Task item — Quote the E. Donald Sterner text word for word, starting with "Edwin Donald Sterner (January" and going on through "Jersey Highway Commissioner.".

Extract to read —
────────────────────────────────────────

1st New Jersey Highway Commissioner
- In office 1935–1942
- Appointed by: Harold Giles Hoffman

Chairman of the New Jersey Republican State Committee
- In office 1934–1935
- Preceded by: E. Bertram Mott
- Succeeded by: Henry W. Jeffers

Personal details
- Born: Edwin Donald Sterner January 3, 1894 Belmar, New Jersey, U.S.
- Died: September 30, 1983 (aged 89) Jersey Shore Medical Center Neptune City, New Jersey, U.S.
- Education: Asbury Park High School

= E. Donald Sterner =

American politician (1894–1983)

Edwin Donald Sterner (January 3, 1894 – September 30, 1983) was an American lumberman and Republican Party politician who served in both houses of the New Jersey Legislature and as chairman of the New Jersey Republican State Committee. He was also the first New Jersey Highway Commissioner.

────────────────────────────────────────

Data listing —
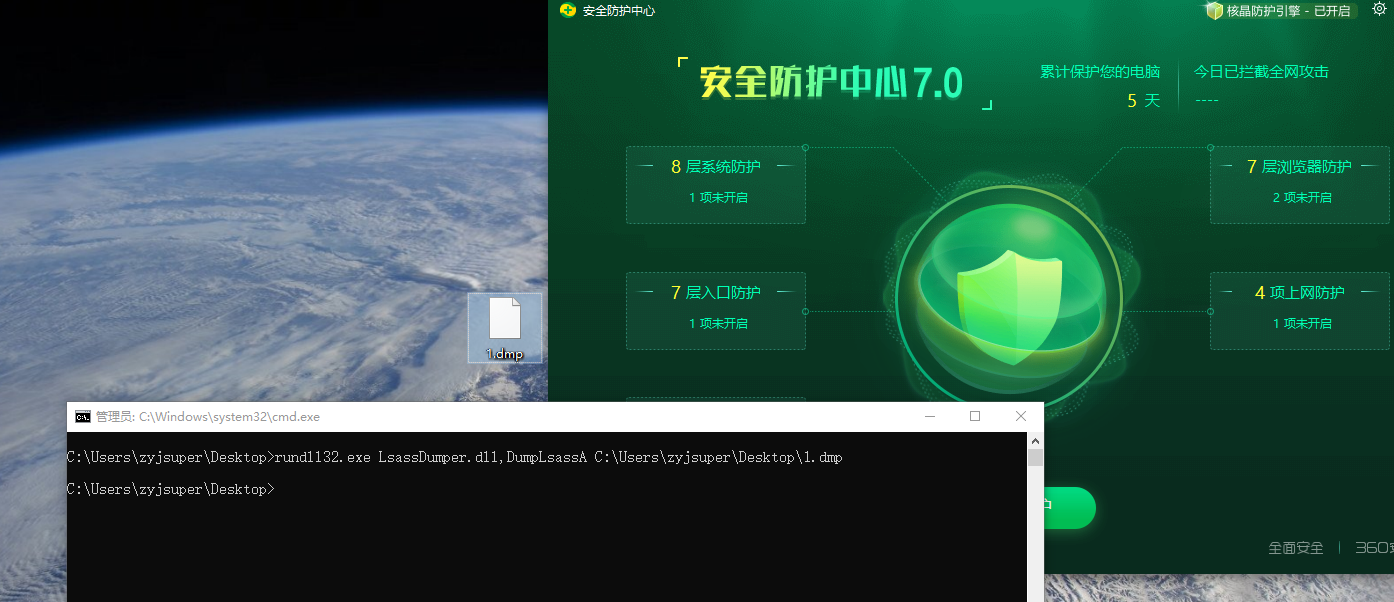Select the 8层系统防护 protection panel
Viewport: 1394px width, 602px height.
pos(715,184)
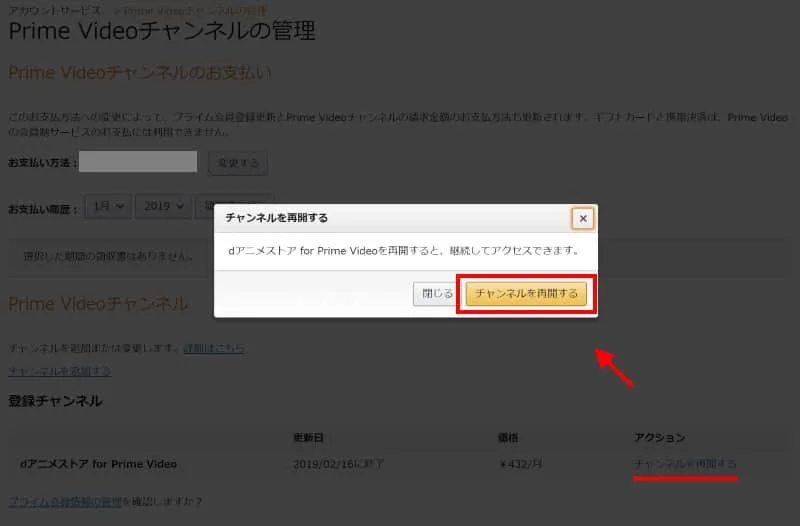Click the yellow チャンネルを再開する button
This screenshot has height=526, width=800.
pyautogui.click(x=526, y=294)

────────────────────────────────────────

Expected answer —
Edwin Donald Sterner (January 3, 1894 – September 30, 1983) was an American lumberman and Republican Party politician who served in both houses of the New Jersey Legislature and as chairman of the New Jersey Republican State Committee. He was also the first New Jersey Highway Commissioner.